Just yards from the Kremlin wall, 30 Jewish activists held a peaceful demonstration Sunday evening to support Reagan`s backing for human rights. Soviet police did not interfere with the half-hour rally.

Despite the clash of views on human rights, both spokesmen sought to represent the initial meeting as cordial.

Gerasimov described a ”serious and businesslike atmosphere, friendly.”

Fitzwater quoted Reagan as saying he had an ”affable and cordial conversation” with Gorbachev in the gilded, ornate St. Catherine`s Hall of the palace.

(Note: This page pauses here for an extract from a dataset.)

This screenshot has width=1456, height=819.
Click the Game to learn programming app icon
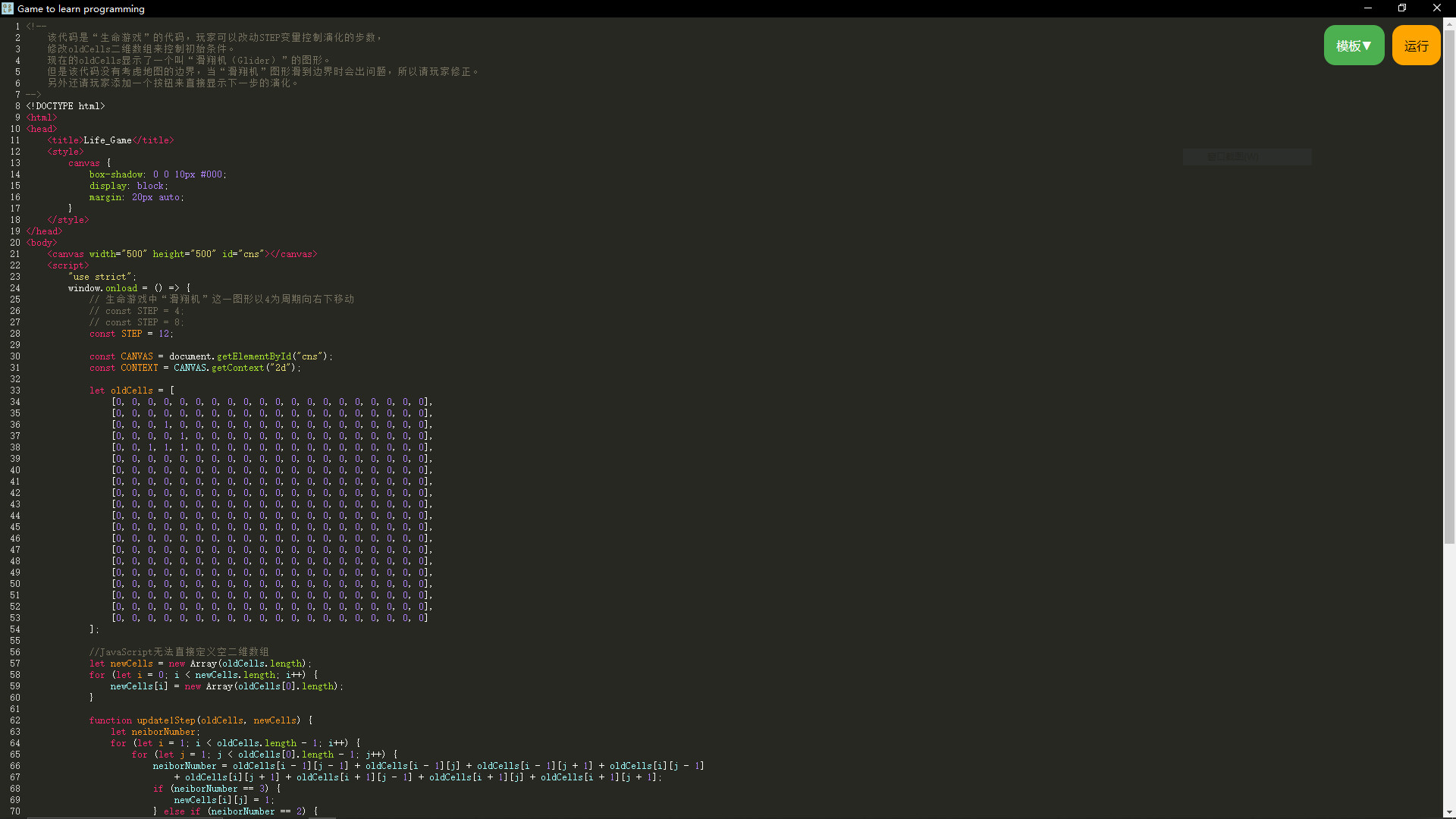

The two spokesmen addressed the world`s news media in a huge conference room at the modernistic Mezhdunarodniya (International) Hotel, which the Soviets have turned into a summit press center.

Though the summit is not likely to produce any breakthrough agreements, more than 5,000 reporters are covering it, the largest media turnout the Soviets have ever faced.

Reagan and Gorbachev set up joint working groups to discuss human rights, arms control and bilateral and regional issues. The working groups will report to the leaders during the summit in an effort to produce some concrete results before the talks end.

Secretary of State George Shultz and Soviet Foreign Minister Eduard Shevardnadze held their own discussion on these topics Sunday evening.

While Gorbachev and Reagan talked, Raisa Gorbachev, the wife of the Soviet leader, escorted Nancy Reagan on a tour of the Kremlin. The two women at times held hands and smiled frequently at each other, but occasionally they betrayed signs of the iciness that marked their meeting in Washington last year.

At the earlier public arrival ceremony, reporters asked Gorbachev if it was likely the two leaders would hold a fifth summit to sign a strategic arms treaty before Reagan leaves office next January.

”Quite possible, this is quite possible,” Gorbachev responded.

In welcoming Reagan, Gorbachev offered a highly positive assessment of their previous meetings. ”As we see it, long-held dislikes have been weakened; habitual stereotypes stemming from enemy images have been shaken loose.”

He told Reagan he could look forward to ”hospitality, warmth and good will” from the Soviet people. And, in a reference to the controversy his reform policies have aroused within Soviet society, he said the Soviet people are now ”heatedly discussing how their country can best progress.”

Alluding to Reagan`s fondness for Russian proverbs, Gorbachev said he wanted to add one more to the President`s collection: ”It is better to see once than to hear a hundred times.”

In response, Reagan produced yet another Russian proverb in a badly mangled accent: ”Rodilsiya ne toropilsiya,” which means ”It was born, it wasn`t rushed.”

The President also hailed achievements made at previous meetings between two leaders. ”Despite clear and fundamental differences, and despite the inevitable frustrations that we have encountered, our work has begun to produce results,” Reagan said.

But he said both are aware that ”tremendous hurdles” remain.

The Reagans were met at Vnukovo Airport by Soviet President Andrei Gromyko and his wife, Lydia. Several hundred American diplomats and business people who live in Moscow turned out to cheer the Reagans and wave small American flags. But the Soviet welcome was limited to the official party, except for a handful of airport employees who clustered behind Air Force One and watched the ceremonies intently.

Reagan and Gromyko reviewed a Soviet military honor guard after a 60-piece Soviet army band played the two national anthems and then broke into a march.